Organizzata da Unionmare Veneto, l'iniziativa si intitola "Sinergie tra enti locali e imprese turistiche per lo sviluppo e la tutela della costa veneta"

In Veneto si lavora per stringere un’alleanza tra imprenditori balneari e amministrazioni pubbliche allo scopo di aumentare le risorse economiche per la costa. A questo proposito è in programma un importante convegno organizzato da Unionmare Veneto per domenica 16 febbraio alle ore 11.30 a Caorle, nell’ambito della Fiera dell’Alto Adriatico 2020, il più importante salone espositivo per il settore turistico regionale.

Intitolata “Sinergie tra enti locali e imprese turistiche per lo sviluppo e la tutela della costa veneta“, l’iniziativa – spiega il presidente di Unionmare Veneto Alessandro Berton – ha l’obiettivo di «gettare le basi per creare un’asse tra associazioni di categoria e amministrazioni pubbliche al fine di individuare le strategie per convogliare maggiori risorse economiche per la difesa e lo sviluppo delle spiagge».

Il convegno, che sarà moderato dal caporedattore di Mondo Balneare Alex Giuzio e si terrà nella sala Azzurra del Palaexpomar di Caorle, prevede i seguenti interventi:

  • Luciano Striuli (sindaco di Caorle): “Il ruolo del sindaco nella valorizzazione della località costiera”
  • Antonio Capacchione (presidente nazionale Sib-Confcommercio)
  • Alessandro Berton (presidente Unionmare Veneto): “Il ruolo di Unionmare Veneto nello sviluppo del comparto turistico”
  • Federico Caner (assessore alla programmazione dei fondi europei della Regione Veneto): “La costa veneta quale asset turistico primario”
  • Ferdinando De Simone (architetto idraulico specializzato in costruzioni marine e opere di difesa della costa): “Salvaguardia della costa veneta e dei fiumi”
  • Gianluca Forcolin (vicegovernatore e assessore al bilancio, patrimonio ed enti locali della Regione Veneto): “Possibile road map di interventi regionali”

Spiega Berton: «Quando sulla costa veneta si abbattono violente mareggiate come quella dello scorso novembre, le risorse da destinare ai ripascimenti vengono reperite dai fondi per le emergenze e le calamità naturali.
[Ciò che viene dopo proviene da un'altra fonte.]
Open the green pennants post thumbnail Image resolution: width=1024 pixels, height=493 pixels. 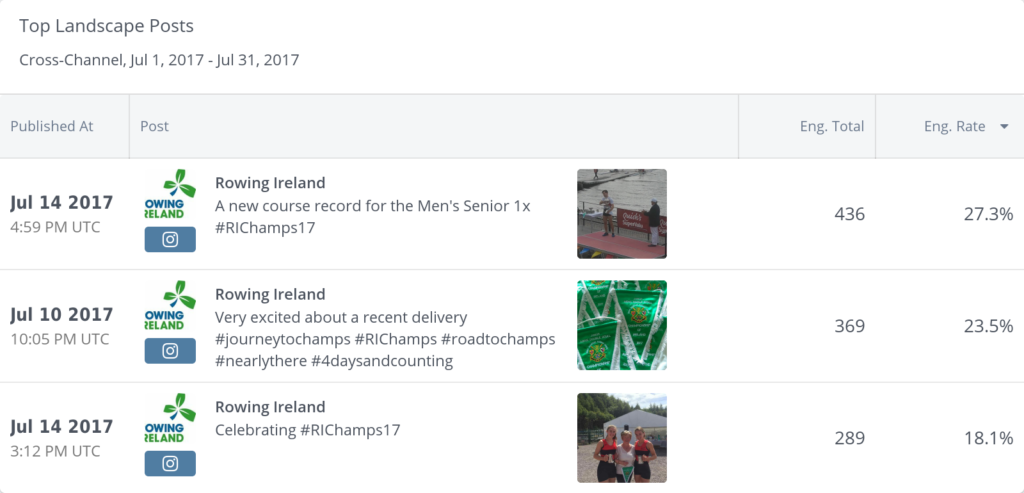pyautogui.click(x=621, y=325)
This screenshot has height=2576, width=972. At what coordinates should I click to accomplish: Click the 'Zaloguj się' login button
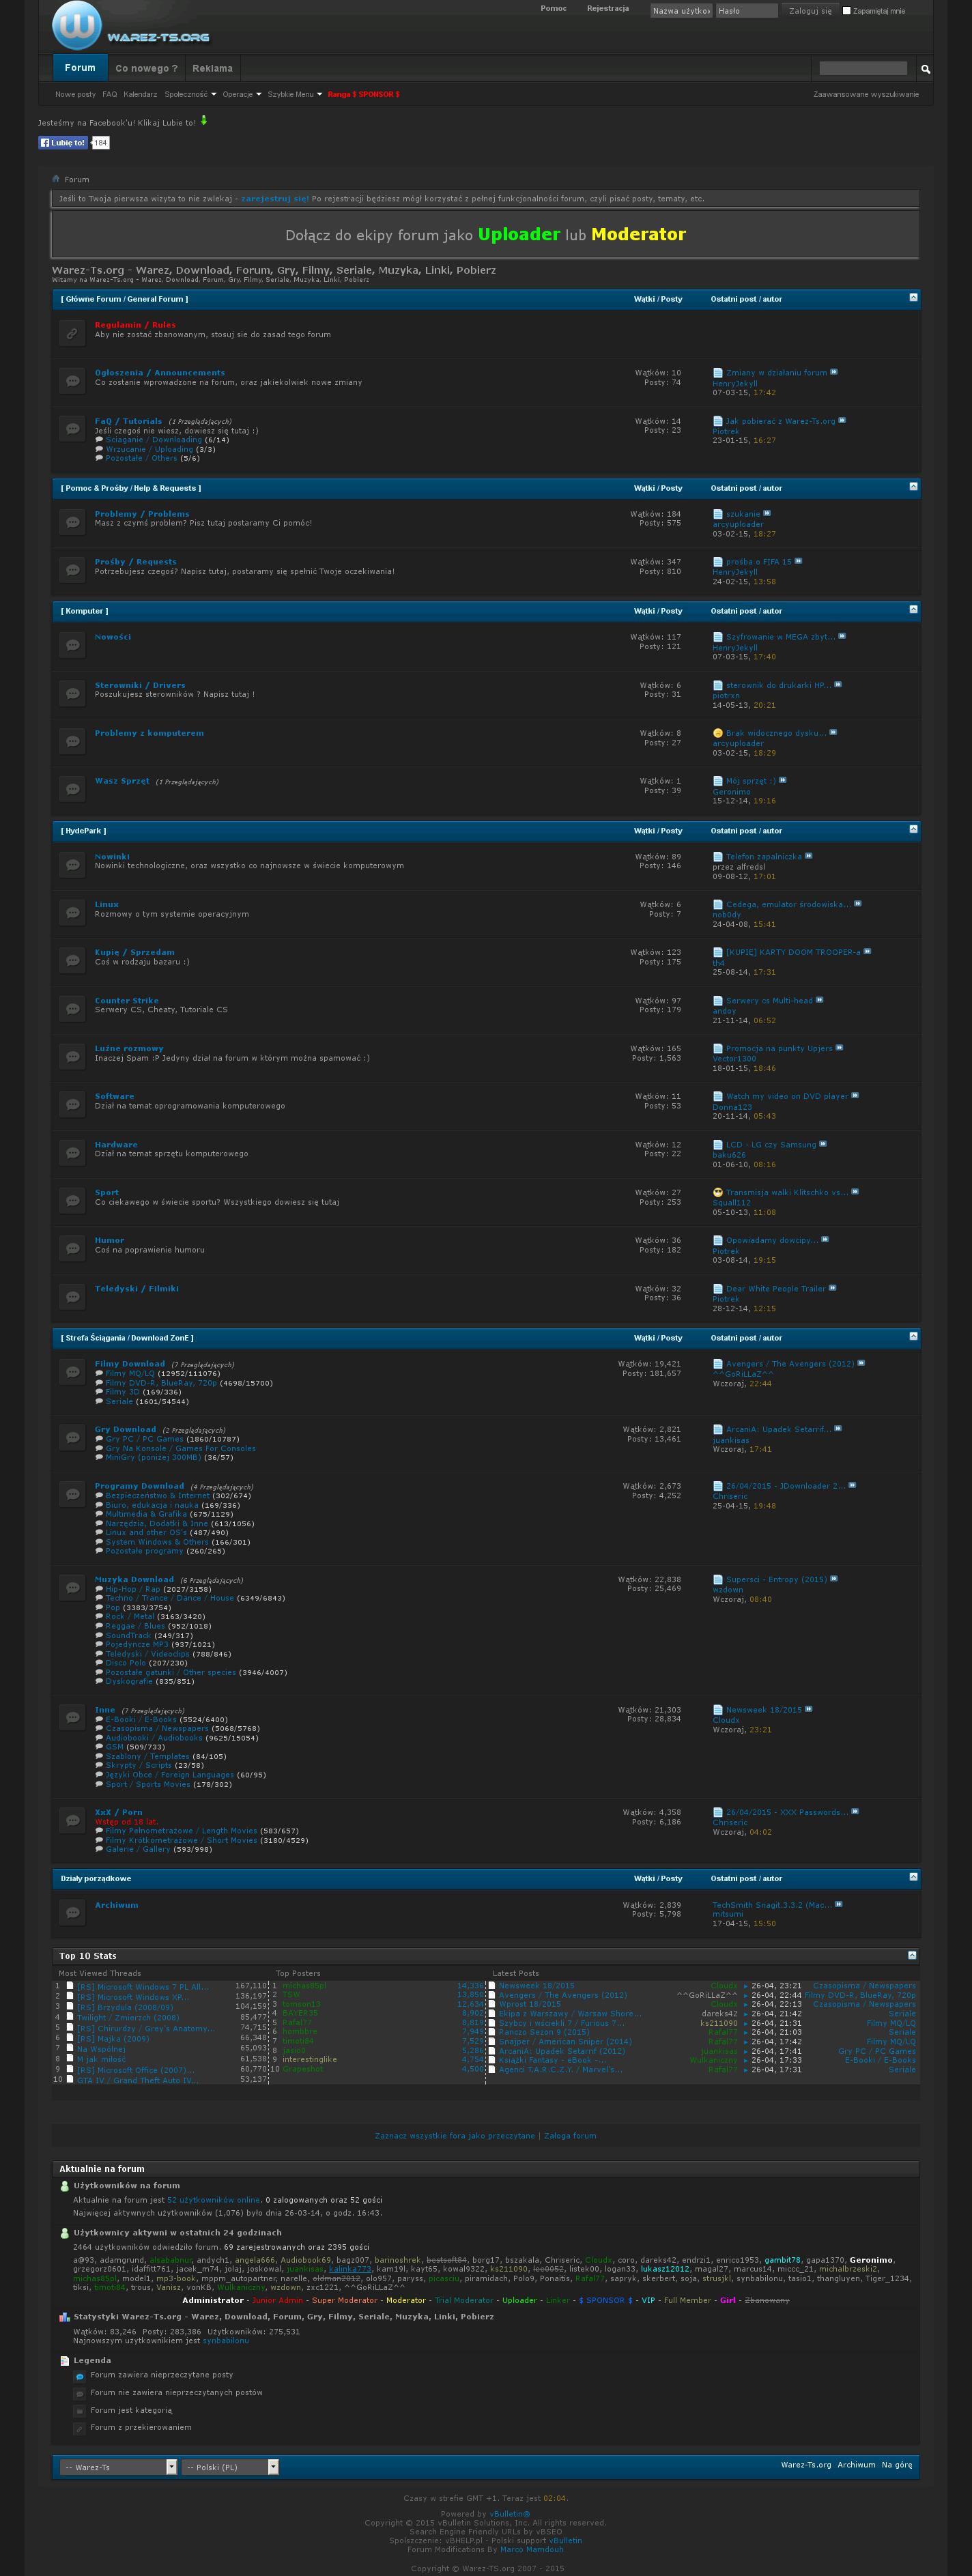(x=809, y=11)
Il nostro obiettivo è invece che la Regione Veneto riesca a creare un capitolo di spesa dedicato esclusivamente alla difesa e alla manutenzione della costa. Si tratterebbe di una possibilità molto importante per le imprese turistiche del territorio, che hanno un grande peso nell’economia locale: se non ci sono spiagge non c’è turismo, e se non c’è turismo c’è crisi».

Il tema è particolarmente importante e molto sentito dagli imprenditori del turismo, dopo i gravi danni provocati dalla mareggiata dello scorso novembre. Dopo la proposta avanzata al governo di trattenere sul territorio i canoni di concessione demaniale, per poterli utilizzare su progetti strutturali di tutela e difesa delle spiagge, lo scopo è di aumentare le risorse economiche a disposizione per la tutela della costa, che ogni estate accoglie oltre 35 milioni di presenze, ovvero quasi la metà di tutto il comparto turistico del Veneto, per un indotto di circa 20 miliardi. Un settore di fondamentale importanza, dunque, per l’economia della regione e del paese.

Nel pomeriggio di domenica 16 febbraio, alle ore 16 si terrà inoltre l’assemblea regionale di Unionmare Veneto e Sib-Confcommercio, aperta a tutti gli imprenditori balneari interessati, per fare il punto della situazione sulle altre tematiche legate alle spiagge: il prolungamento delle concessioni fino al 2033, la riforma del demanio marittimo a cui sta lavorando il governo e il riordino dei canoni balneari.

Scarica la locandina del convegno »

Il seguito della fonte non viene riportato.